My son is not having an easy time of it this fall. I don’t know about your school, but at ours, 5th grade is the threshold of something completely different than what’s come before.
Suddenly, there are tests and grades and lectures. Suddenly, there is no knitting or singing or circle time. And suddenly they are presented with an uniquely, singular teacher: DAVID.
The kids are afraid of David.
The kids LOVE David!
The parents, on the other hand, aren’t so sure. We have suddenly become irrelevant. This shift both terrifies and fascinates us, as if we’re moving through a set of revolving doors for the first time. At one moment our 5th grader is in tears, and at another he is surly and rude. First he begs us to help him, then pushes us firmly away. He is revolving too. We all have bruises on our heads.
DAVID has the job of overseeing this passage through the TWEENS–for both students–and parents. We’d like to blame him for everything.
David is jocular and crude. David is demanding and demeaning. David is dismissive and didactic. If David were somehow different, our kids wouldn’t be changing.
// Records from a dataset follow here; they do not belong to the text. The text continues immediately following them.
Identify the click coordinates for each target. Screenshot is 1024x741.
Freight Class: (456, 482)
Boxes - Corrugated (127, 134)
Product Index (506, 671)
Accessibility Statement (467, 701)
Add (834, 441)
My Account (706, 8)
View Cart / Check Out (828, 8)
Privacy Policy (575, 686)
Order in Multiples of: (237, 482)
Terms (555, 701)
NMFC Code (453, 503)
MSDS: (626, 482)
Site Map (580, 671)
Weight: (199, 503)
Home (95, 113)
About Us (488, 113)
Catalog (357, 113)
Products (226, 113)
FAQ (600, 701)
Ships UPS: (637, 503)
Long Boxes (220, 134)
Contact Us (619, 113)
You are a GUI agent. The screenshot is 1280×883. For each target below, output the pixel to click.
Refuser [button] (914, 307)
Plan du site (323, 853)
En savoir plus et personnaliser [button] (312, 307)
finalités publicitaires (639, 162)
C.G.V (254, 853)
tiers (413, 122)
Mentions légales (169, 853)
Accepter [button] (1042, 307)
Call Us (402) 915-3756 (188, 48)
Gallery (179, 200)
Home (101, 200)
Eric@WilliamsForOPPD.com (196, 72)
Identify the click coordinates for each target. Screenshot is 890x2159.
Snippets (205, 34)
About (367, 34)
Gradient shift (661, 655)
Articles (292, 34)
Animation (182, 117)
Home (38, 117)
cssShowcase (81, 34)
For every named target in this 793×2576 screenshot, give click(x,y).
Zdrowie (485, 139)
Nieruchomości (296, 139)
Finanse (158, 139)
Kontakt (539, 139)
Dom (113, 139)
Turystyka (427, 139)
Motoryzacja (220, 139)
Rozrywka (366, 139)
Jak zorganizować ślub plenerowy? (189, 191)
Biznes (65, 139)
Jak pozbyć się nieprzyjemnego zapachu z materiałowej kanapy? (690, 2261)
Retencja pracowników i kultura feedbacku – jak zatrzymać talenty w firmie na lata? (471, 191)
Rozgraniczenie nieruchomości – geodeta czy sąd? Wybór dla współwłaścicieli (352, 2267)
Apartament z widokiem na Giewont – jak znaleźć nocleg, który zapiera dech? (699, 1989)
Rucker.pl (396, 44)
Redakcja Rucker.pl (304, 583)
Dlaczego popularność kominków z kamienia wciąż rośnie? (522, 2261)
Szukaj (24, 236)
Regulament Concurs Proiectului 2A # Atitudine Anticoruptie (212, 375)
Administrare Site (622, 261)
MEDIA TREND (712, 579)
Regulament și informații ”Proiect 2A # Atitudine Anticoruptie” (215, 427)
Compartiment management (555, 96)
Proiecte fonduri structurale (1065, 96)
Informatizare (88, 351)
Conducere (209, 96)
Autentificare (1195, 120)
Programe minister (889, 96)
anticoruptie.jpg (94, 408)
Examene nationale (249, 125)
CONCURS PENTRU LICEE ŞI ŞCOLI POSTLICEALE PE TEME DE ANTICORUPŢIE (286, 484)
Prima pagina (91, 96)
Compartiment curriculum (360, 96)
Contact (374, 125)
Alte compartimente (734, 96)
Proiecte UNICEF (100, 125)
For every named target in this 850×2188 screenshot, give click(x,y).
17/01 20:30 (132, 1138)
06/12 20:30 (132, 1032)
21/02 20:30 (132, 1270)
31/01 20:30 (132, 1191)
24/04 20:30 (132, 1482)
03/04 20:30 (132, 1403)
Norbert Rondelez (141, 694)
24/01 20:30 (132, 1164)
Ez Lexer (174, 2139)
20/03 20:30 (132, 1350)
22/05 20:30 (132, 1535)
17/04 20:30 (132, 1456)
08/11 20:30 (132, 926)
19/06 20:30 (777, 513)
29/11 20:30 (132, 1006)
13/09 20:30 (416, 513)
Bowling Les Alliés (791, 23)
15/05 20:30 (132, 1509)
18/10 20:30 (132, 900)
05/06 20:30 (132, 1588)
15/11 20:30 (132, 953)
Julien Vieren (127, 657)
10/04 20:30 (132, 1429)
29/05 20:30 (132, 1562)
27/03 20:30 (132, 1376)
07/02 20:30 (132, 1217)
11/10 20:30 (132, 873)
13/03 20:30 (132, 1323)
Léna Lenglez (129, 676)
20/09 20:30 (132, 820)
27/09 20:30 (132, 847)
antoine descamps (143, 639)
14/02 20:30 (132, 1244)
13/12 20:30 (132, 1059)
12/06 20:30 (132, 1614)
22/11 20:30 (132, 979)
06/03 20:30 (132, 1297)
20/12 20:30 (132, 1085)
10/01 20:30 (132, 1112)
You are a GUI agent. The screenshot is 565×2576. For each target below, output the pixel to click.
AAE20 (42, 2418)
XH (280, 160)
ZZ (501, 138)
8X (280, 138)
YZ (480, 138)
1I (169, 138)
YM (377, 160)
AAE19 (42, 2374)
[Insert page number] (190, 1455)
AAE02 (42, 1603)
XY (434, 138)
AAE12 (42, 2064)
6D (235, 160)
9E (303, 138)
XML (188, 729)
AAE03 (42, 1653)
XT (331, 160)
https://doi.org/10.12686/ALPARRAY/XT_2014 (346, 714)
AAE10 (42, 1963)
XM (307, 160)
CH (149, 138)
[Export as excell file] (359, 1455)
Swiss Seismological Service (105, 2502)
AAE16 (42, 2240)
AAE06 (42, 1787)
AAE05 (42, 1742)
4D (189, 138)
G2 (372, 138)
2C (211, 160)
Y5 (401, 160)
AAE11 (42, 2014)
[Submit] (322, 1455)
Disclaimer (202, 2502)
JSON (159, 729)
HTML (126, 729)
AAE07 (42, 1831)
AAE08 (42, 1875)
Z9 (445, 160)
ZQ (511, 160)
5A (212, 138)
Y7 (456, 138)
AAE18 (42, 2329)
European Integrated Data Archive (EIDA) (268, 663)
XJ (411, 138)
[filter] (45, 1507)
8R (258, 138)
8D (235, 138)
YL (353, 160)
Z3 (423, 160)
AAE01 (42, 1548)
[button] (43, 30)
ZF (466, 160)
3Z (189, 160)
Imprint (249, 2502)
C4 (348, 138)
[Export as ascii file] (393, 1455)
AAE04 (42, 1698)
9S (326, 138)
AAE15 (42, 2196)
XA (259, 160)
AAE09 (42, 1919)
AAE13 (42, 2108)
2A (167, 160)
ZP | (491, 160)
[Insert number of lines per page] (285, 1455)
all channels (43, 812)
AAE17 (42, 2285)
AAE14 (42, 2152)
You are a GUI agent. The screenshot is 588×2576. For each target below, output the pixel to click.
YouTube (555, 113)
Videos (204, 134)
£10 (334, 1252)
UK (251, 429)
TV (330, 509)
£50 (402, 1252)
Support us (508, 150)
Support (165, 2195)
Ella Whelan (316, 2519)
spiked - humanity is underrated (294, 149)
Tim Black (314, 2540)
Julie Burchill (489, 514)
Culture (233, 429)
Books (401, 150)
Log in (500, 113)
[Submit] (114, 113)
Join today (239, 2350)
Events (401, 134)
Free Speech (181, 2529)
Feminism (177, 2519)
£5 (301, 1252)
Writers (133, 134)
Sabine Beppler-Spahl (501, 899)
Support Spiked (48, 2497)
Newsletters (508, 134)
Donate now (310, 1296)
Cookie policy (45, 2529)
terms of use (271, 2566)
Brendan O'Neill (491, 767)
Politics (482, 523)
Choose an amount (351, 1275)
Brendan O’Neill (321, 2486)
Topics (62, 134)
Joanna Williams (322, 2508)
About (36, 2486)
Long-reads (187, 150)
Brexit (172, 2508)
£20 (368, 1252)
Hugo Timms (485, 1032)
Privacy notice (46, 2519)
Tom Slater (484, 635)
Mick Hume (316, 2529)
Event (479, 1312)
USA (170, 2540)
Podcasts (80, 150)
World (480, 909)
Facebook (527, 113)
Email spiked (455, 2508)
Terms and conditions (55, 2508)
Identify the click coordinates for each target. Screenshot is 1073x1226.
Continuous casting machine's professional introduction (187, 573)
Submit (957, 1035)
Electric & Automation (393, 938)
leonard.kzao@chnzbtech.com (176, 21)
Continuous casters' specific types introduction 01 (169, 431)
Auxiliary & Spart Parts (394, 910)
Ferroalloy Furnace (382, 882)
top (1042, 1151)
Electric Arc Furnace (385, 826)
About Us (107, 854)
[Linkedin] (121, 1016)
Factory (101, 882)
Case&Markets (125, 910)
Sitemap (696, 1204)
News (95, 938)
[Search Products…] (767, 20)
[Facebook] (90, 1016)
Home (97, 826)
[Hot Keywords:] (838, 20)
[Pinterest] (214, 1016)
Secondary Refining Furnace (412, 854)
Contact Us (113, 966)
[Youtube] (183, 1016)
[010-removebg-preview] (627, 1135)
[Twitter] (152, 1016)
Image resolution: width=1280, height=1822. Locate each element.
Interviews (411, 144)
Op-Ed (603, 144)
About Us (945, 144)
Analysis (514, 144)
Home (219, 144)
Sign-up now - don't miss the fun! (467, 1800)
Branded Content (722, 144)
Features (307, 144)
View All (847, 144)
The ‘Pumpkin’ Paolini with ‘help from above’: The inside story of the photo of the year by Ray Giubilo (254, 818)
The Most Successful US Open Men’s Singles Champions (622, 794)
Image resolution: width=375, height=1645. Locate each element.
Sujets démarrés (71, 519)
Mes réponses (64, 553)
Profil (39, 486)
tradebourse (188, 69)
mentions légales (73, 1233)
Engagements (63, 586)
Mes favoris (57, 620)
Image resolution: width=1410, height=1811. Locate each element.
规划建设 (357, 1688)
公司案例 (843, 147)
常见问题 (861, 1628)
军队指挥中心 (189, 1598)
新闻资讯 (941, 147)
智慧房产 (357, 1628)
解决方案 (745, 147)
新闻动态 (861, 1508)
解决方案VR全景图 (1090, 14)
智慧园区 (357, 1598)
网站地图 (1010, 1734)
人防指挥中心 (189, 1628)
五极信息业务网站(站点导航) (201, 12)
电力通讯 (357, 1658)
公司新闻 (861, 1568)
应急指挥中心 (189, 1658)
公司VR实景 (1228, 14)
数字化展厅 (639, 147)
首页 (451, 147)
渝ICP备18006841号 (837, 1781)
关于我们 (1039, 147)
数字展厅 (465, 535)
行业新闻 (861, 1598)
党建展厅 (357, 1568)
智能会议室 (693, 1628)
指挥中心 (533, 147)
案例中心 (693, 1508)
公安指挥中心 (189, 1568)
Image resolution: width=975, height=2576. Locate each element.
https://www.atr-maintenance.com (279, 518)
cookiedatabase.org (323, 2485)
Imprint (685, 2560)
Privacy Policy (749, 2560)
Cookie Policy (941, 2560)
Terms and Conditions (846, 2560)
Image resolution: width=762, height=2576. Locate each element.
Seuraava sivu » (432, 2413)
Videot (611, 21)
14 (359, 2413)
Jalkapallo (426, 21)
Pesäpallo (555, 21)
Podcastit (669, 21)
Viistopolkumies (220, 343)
David is a good distraction.
In David’s room, the innocence of childhood is trampled, and not only because of Ren and Stimpy. Our kids discard their childhoods because they’re ready; because David shows them how; because they rely on him to do so; and in return, he earns their undying affection. (Highschoolers even return to hug David.)
The is my third round in David’s room, which makes the climb less of a surprise, but unfortunately doesn’t make it any easier. The first time, I was a teacher myself, pregnant for with my first child. My son Lloyd had his own steep entry into 5th grade; but his and David’s minds were well aligned, which isn’t as true for the youngest of our family.
Aidan marches to the beat of a different drummer. He’s the poster child in fact. Despite the aggravation, we appreciate the heart and exuberance he lends to our family. We’re not sure how he’s appreciated in David’s room. Recently he was told (by most of the class) that a paper cut would hurt more than his punch.
This past weekend, he burnt through another layer of innocence while wrestling with the chore of stocking the porch with wood. When the overloaded wheel barrel dumped logs onto his boot, he sat down on the stairs and balled (less out of pain than frustration.)
“Why does this ALWAYS happen to me!” he sobbed at the sky. “Why, why, why?” he repeated again and again as he returned to the shed for the next load.
Aidan had begged and waited and cajoled for help with this chore, and I wanted to be with him; but I could clearly see that my help would suspend him in “helplessness.” Thus my own initiation, as a parent of a ten-year old, was to walk away and let him wallow in self-pity until he seared through his own resistance and emerged a more capable “man.”
Yes, he is only ten. Yes, I wanted to take him on my lap and rock him. And yes, he would have let me. But that’s not truly what he wants, and my job is to help him get that.
(I wish there was a David for me.)
Kelly Salasin, November 2010
(Note: a month later, we made the decision to have our son return to 4th grade.)